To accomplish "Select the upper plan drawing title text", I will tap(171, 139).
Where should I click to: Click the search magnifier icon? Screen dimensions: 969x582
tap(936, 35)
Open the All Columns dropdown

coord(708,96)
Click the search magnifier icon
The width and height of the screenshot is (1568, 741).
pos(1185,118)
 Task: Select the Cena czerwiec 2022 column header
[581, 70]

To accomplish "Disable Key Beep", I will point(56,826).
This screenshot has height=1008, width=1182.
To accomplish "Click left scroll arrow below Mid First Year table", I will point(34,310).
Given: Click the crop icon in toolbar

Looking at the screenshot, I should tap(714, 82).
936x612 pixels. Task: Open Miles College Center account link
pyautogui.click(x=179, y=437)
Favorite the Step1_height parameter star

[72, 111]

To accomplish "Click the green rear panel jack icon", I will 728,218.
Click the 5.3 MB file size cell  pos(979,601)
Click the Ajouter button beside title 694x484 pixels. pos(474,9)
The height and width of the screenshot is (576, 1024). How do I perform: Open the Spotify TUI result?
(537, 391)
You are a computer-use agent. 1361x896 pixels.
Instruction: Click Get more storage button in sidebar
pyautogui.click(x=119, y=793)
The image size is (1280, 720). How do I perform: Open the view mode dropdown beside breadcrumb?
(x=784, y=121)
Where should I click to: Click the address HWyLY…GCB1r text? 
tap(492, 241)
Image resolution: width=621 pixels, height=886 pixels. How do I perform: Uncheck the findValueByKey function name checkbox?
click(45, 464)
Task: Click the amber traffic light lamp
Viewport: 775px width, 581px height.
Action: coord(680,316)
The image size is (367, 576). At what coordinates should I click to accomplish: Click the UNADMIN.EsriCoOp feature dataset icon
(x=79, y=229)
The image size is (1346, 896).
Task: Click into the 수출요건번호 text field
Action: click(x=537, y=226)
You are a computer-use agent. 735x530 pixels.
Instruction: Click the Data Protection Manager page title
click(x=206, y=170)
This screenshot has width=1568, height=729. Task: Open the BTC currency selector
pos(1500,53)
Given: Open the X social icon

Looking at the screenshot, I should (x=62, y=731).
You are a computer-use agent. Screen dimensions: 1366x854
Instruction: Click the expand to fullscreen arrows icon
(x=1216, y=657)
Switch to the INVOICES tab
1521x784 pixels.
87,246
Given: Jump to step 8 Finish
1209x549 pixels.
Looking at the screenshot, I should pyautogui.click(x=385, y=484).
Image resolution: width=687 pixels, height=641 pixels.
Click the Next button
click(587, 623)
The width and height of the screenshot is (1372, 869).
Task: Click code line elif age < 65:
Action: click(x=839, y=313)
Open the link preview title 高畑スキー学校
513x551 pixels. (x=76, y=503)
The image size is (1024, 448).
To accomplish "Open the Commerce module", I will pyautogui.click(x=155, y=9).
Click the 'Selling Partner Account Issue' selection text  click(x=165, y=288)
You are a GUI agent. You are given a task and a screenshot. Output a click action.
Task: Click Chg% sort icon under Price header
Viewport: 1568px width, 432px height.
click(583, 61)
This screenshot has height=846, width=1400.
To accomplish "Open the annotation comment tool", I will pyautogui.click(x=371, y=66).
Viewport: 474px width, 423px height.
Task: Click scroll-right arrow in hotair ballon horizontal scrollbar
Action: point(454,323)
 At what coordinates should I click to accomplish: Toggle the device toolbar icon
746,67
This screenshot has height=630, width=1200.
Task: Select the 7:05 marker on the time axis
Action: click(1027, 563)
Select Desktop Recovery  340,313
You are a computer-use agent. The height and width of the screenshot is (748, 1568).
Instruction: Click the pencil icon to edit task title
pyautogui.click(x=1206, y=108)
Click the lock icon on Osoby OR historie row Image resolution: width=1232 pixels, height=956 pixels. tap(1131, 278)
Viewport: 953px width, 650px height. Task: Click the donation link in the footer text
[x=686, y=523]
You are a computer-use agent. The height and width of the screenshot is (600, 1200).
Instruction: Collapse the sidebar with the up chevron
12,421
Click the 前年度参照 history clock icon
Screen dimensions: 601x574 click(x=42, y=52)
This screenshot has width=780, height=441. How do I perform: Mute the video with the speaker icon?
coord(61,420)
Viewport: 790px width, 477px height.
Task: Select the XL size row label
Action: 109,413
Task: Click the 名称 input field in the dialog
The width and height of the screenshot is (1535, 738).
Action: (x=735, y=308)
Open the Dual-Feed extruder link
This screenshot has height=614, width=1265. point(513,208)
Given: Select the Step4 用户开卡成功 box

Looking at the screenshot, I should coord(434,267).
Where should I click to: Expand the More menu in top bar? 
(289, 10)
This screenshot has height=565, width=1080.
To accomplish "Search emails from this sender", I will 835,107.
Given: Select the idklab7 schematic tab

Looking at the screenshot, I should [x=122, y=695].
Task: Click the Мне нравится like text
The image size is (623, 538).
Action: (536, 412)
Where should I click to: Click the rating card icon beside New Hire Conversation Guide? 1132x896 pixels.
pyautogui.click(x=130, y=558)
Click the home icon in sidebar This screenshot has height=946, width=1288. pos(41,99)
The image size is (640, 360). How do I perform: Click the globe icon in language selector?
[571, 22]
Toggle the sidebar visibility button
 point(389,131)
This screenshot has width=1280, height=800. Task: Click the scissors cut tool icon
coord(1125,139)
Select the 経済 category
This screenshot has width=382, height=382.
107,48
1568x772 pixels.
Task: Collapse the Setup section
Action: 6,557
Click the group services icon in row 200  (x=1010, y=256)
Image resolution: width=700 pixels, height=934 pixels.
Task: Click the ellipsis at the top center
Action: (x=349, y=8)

------------

> [REQUIRED WORK] Word for word, output all of the material.

> [RESPONSE BOX]
To accomplish "Select the upper plan drawing title text", I will tap(171, 139).
Where should I click to: Click the search magnifier icon? Screen dimensions: 969x582
tap(936, 35)
Open the All Columns dropdown

coord(708,96)
Click the search magnifier icon
The width and height of the screenshot is (1568, 741).
pos(1185,118)
 Task: Select the Cena czerwiec 2022 column header
[581, 70]

To accomplish "Disable Key Beep", I will point(56,826).
This screenshot has height=1008, width=1182.
To accomplish "Click left scroll arrow below Mid First Year table", I will point(34,310).
Given: Click the crop icon in toolbar

Looking at the screenshot, I should tap(714, 82).
936x612 pixels. Task: Open Miles College Center account link
pyautogui.click(x=179, y=437)
Favorite the Step1_height parameter star

[72, 111]

To accomplish "Click the green rear panel jack icon", I will 728,218.
Click the 5.3 MB file size cell  pos(979,601)
Click the Ajouter button beside title 694x484 pixels. pos(474,9)
The height and width of the screenshot is (576, 1024). How do I perform: Open the Spotify TUI result?
(537, 391)
You are a computer-use agent. 1361x896 pixels.
Instruction: Click Get more storage button in sidebar
pyautogui.click(x=119, y=793)
The image size is (1280, 720). How do I perform: Open the view mode dropdown beside breadcrumb?
(x=784, y=121)
Where should I click to: Click the address HWyLY…GCB1r text? 
tap(492, 241)
Image resolution: width=621 pixels, height=886 pixels. How do I perform: Uncheck the findValueByKey function name checkbox?
click(45, 464)
Task: Click the amber traffic light lamp
Viewport: 775px width, 581px height.
Action: coord(680,316)
The image size is (367, 576). At what coordinates should I click to accomplish: Click the UNADMIN.EsriCoOp feature dataset icon
(x=79, y=229)
The image size is (1346, 896).
Task: Click into the 수출요건번호 text field
Action: click(x=537, y=226)
You are a computer-use agent. 735x530 pixels.
Instruction: Click the Data Protection Manager page title
click(x=206, y=170)
This screenshot has width=1568, height=729. Task: Open the BTC currency selector
pos(1500,53)
Given: Open the X social icon

Looking at the screenshot, I should (x=62, y=731).
You are a computer-use agent. Screen dimensions: 1366x854
Instruction: Click the expand to fullscreen arrows icon
(x=1216, y=657)
Switch to the INVOICES tab
1521x784 pixels.
87,246
Given: Jump to step 8 Finish
1209x549 pixels.
Looking at the screenshot, I should pyautogui.click(x=385, y=484).
Image resolution: width=687 pixels, height=641 pixels.
Click the Next button
click(587, 623)
The width and height of the screenshot is (1372, 869).
Task: Click code line elif age < 65:
Action: click(x=839, y=313)
Open the link preview title 高畑スキー学校
513x551 pixels. (x=76, y=503)
The image size is (1024, 448).
To accomplish "Open the Commerce module", I will pyautogui.click(x=155, y=9).
Click the 'Selling Partner Account Issue' selection text  click(x=165, y=288)
You are a GUI agent. You are given a task and a screenshot. Output a click action.
Task: Click Chg% sort icon under Price header
Viewport: 1568px width, 432px height.
click(583, 61)
This screenshot has height=846, width=1400.
To accomplish "Open the annotation comment tool", I will pyautogui.click(x=371, y=66).
Viewport: 474px width, 423px height.
Task: Click scroll-right arrow in hotair ballon horizontal scrollbar
Action: point(454,323)
 At what coordinates should I click to accomplish: Toggle the device toolbar icon
746,67
This screenshot has height=630, width=1200.
Task: Select the 7:05 marker on the time axis
Action: click(1027, 563)
Select Desktop Recovery  340,313
You are a computer-use agent. The height and width of the screenshot is (748, 1568).
Instruction: Click the pencil icon to edit task title
pyautogui.click(x=1206, y=108)
Click the lock icon on Osoby OR historie row Image resolution: width=1232 pixels, height=956 pixels. tap(1131, 278)
Viewport: 953px width, 650px height. Task: Click the donation link in the footer text
[x=686, y=523]
You are a computer-use agent. The height and width of the screenshot is (600, 1200).
Instruction: Collapse the sidebar with the up chevron
12,421
Click the 前年度参照 history clock icon
Screen dimensions: 601x574 click(x=42, y=52)
This screenshot has width=780, height=441. How do I perform: Mute the video with the speaker icon?
coord(61,420)
Viewport: 790px width, 477px height.
Task: Select the XL size row label
Action: 109,413
Task: Click the 名称 input field in the dialog
The width and height of the screenshot is (1535, 738).
Action: (x=735, y=308)
Open the Dual-Feed extruder link
This screenshot has height=614, width=1265. point(513,208)
Given: Select the Step4 用户开卡成功 box

Looking at the screenshot, I should coord(434,267).
Where should I click to: Expand the More menu in top bar? 
(289, 10)
This screenshot has height=565, width=1080.
To accomplish "Search emails from this sender", I will 835,107.
Given: Select the idklab7 schematic tab

Looking at the screenshot, I should [x=122, y=695].
Task: Click the Мне нравится like text
The image size is (623, 538).
Action: (536, 412)
Where should I click to: Click the rating card icon beside New Hire Conversation Guide? 1132x896 pixels.
pyautogui.click(x=130, y=558)
Click the home icon in sidebar This screenshot has height=946, width=1288. pos(41,99)
The image size is (640, 360). How do I perform: Click the globe icon in language selector?
[571, 22]
Toggle the sidebar visibility button
 point(389,131)
This screenshot has width=1280, height=800. Task: Click the scissors cut tool icon
coord(1125,139)
Select the 経済 category
This screenshot has width=382, height=382.
107,48
1568x772 pixels.
Task: Collapse the Setup section
Action: 6,557
Click the group services icon in row 200  (x=1010, y=256)
Image resolution: width=700 pixels, height=934 pixels.
Task: Click the ellipsis at the top center
Action: (x=349, y=8)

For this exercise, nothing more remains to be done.